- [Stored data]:

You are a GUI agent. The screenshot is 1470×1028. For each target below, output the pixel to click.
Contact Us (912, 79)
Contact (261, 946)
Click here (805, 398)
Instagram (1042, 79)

- [Task statement]: Please output every line shown above exactly.

- [Response]:
You are a GUI agent. The screenshot is 1470×1028. For each target below, output the pixel to click.
Contact Us (912, 79)
Contact (261, 946)
Click here (805, 398)
Instagram (1042, 79)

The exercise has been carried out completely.